Dossier

Harcelement moral

Harcèlement moral, harcèlement verbal, harcèlement sexuel, mise à l’écart, raillerie, moquerie, mépris, indifférence, refus de communiquer, chantage à la tendresse, culpabilisation, menace, disqualification, il n’y a pas que les coups et la violence corporelle qui fassent mal.

Bureau, usine, entreprise, club de sport, couple, famille, école … la violence peut éclater comme la foudre, ou s’insinuer, ramper, se déguiser. Elle peut se répandre sournoisement et tout contaminer, polluer nos relations à autrui. Elle peut sévir à un endroit précis. Elle peut frapper continûment, quotidiennement ou sévir de façon aveugle et erratique. Mais quelle que soit sa forme, son lieu, son temps, la violence détruit. Elle va droit au cœur, ronge l’estime de soi, atteint l’identité individuelle, elle effiloche les liens sociaux autant que l’esprit de solidarité, elle ruine la santé.

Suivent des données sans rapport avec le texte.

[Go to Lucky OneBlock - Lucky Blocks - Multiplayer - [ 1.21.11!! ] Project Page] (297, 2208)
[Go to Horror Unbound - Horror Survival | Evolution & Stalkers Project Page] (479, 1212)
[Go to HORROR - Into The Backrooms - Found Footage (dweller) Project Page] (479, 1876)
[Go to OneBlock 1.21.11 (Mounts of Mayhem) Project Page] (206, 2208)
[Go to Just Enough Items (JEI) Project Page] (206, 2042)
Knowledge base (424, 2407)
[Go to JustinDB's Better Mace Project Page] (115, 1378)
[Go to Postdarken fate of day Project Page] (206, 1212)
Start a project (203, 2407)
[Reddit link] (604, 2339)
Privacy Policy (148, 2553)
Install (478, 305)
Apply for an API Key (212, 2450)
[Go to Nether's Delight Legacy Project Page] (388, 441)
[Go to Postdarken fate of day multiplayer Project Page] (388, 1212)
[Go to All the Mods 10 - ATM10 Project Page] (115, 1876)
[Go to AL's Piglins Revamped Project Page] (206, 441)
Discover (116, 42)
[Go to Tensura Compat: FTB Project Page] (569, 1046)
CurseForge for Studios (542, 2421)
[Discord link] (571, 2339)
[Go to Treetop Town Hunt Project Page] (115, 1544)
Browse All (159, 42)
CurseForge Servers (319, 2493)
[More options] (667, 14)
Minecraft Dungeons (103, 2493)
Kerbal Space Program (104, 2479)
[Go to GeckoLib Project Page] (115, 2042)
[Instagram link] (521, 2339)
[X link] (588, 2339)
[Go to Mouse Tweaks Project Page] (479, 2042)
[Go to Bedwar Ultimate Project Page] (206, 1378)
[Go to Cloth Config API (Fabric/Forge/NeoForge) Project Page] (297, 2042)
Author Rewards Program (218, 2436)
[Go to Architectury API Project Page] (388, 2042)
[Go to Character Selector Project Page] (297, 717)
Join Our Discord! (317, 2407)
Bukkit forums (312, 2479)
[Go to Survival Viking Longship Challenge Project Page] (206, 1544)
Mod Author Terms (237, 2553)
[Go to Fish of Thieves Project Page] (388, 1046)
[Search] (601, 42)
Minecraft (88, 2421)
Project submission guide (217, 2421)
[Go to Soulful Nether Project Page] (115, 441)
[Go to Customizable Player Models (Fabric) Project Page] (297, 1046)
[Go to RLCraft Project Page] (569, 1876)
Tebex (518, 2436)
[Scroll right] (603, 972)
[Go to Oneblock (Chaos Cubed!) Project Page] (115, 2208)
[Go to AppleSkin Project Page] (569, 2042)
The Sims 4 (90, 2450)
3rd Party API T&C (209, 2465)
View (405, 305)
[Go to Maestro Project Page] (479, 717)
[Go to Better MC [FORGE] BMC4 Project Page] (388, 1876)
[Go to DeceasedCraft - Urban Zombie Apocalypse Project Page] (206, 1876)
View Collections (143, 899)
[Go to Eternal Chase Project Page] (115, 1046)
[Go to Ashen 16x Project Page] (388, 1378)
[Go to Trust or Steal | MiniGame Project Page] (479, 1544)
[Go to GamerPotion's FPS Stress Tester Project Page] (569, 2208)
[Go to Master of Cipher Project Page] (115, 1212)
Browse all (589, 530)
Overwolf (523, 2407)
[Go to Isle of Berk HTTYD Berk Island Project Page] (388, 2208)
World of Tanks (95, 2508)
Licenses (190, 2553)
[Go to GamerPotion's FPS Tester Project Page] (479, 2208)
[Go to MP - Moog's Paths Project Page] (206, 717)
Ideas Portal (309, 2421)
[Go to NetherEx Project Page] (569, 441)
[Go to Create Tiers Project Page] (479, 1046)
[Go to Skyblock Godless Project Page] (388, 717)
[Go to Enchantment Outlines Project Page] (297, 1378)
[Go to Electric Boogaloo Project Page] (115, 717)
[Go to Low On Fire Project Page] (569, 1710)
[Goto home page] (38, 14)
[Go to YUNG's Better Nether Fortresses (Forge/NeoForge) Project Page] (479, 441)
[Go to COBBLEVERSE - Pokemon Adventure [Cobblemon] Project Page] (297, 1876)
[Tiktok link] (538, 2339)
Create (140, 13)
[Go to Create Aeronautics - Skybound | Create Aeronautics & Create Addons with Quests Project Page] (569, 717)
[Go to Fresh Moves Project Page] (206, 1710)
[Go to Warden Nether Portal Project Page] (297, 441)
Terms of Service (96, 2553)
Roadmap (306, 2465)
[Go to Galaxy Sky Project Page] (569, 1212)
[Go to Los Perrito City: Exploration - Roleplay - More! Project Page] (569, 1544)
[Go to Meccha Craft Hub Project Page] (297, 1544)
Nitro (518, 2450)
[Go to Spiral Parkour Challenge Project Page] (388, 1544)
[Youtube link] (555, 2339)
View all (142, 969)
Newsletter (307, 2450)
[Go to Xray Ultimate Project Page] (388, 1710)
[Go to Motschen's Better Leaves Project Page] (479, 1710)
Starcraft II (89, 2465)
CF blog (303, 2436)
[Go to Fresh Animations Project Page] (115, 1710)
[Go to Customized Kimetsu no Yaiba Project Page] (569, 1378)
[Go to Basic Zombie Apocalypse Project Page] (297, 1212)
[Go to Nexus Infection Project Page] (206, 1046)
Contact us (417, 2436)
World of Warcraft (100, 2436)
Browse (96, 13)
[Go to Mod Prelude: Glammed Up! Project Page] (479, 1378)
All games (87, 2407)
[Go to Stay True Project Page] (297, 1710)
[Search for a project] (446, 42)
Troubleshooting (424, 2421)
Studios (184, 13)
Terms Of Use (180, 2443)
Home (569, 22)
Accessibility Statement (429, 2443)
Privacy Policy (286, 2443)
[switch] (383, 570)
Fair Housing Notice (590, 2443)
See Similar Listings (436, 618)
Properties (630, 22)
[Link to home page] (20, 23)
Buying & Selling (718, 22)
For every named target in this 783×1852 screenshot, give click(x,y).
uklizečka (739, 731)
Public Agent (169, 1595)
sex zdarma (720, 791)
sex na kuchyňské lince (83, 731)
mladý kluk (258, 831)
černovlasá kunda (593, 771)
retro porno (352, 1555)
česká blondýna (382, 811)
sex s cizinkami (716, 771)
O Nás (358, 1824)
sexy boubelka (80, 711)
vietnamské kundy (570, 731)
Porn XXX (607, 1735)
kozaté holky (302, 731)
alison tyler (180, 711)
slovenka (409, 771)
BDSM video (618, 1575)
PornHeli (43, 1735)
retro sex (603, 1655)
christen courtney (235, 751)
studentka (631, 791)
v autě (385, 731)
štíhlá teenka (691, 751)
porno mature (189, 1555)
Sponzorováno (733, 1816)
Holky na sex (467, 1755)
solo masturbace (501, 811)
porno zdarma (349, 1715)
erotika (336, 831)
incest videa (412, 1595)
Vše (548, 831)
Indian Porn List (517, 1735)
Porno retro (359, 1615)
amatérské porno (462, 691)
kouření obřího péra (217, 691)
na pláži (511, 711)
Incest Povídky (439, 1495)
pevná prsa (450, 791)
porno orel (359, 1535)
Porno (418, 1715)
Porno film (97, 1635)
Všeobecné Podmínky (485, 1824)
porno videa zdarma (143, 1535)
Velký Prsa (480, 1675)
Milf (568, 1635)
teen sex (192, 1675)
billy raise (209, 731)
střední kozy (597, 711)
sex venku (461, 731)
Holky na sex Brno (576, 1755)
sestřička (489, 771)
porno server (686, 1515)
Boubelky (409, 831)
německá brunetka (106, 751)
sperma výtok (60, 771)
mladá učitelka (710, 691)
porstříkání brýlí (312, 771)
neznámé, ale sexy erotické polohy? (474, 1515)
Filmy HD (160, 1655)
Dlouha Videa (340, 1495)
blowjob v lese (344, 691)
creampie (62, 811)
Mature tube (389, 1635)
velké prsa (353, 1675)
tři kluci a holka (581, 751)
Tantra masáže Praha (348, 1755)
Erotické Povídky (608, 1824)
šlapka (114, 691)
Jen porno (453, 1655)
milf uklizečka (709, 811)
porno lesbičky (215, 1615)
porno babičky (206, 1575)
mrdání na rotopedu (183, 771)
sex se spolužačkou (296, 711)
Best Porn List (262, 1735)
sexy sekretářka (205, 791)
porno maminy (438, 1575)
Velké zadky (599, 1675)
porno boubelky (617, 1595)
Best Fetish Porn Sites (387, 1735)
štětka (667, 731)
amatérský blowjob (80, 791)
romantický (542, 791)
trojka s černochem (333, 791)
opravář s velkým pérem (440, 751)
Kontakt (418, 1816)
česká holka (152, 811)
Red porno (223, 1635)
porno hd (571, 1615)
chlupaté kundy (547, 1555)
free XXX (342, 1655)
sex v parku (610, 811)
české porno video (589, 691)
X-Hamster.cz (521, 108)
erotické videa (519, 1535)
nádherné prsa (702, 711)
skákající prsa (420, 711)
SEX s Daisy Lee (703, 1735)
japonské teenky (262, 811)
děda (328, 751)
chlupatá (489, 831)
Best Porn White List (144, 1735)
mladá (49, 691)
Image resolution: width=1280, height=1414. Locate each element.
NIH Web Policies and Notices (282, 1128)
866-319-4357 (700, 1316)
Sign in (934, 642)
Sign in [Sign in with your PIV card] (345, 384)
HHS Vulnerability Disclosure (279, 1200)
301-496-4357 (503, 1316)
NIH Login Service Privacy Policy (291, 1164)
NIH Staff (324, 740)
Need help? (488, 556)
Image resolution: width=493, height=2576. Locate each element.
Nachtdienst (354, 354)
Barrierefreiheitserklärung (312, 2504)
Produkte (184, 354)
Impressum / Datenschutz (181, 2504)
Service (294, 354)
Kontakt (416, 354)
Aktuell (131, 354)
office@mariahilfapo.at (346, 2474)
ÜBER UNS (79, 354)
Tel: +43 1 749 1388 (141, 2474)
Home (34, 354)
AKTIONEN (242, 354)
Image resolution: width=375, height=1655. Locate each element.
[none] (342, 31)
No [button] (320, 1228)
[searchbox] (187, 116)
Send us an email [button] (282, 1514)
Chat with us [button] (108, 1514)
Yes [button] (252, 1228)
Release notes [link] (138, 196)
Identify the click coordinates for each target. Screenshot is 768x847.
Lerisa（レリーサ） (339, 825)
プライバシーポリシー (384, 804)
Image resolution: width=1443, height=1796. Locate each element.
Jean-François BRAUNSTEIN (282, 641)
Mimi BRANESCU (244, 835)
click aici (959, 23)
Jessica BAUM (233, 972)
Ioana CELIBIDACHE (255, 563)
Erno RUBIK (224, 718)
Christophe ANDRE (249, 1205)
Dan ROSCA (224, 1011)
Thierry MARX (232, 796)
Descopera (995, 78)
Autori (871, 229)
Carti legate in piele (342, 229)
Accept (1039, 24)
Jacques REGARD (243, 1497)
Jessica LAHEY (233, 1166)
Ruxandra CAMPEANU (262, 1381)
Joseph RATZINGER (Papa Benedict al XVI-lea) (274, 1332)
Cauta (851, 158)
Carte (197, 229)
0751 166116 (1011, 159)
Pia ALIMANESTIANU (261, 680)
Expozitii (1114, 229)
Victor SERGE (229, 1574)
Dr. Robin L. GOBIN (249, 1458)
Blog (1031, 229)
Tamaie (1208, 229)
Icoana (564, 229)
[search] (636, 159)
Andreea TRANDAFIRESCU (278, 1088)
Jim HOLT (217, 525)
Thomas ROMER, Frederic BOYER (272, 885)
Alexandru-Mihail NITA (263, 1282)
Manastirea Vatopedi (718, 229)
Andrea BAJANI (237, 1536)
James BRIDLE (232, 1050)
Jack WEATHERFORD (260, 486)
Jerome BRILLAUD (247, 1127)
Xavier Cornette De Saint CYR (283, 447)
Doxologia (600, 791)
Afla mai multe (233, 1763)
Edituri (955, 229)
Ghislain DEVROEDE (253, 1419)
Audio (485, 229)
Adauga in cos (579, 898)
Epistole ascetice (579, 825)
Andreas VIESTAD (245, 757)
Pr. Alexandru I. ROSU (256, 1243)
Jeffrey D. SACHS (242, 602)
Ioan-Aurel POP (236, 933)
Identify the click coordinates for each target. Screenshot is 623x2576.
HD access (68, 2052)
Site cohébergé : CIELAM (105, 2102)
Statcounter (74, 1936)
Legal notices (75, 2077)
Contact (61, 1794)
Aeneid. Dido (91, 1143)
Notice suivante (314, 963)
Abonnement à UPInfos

Notre société est aujourd’hui caractérisée par une élévation des actes de violence que par ailleurs elle produit et entretien. Amin Maalouf, lors d’une conférence disait : « Observons un instant le monde qui nous entoure, ce monde passionnant et déroutant qui s’installe à grande vitesse autour de nous. Il y a un paradoxe frappant : d’un côté, grâce aux moyens de communication modernes, nous assistons à un phénomène de mondialisation accélérée. Mais parallèlement à ce phénomène, nous assistons à un raidissement général qui se traduit par une montée sans précédent des haines, des fanatismes, de la violence et de la corruption. Comme si, partout, des hommes et des femmes sentaient leur existence, leur place et leur identité menacées par une évolution incontrôlée et éprouvaient le besoin de s’affirmer avec force espérant ainsi se préserver »

L’être humain répond à différents besoins fondamentaux dont les premiers sont essentiellement physiques (besoin de nourriture, de chaleur, …). Par contre, les suivants sont bien moins définissables. Il s’agit entre autre de « se réaliser », de « se faire une place dans la société », de « s’intégrer à un groupe », de « se sentir en sécurité ». L’individu aspire au succès psychologique, à la reconnaissance et à l’estime de soi.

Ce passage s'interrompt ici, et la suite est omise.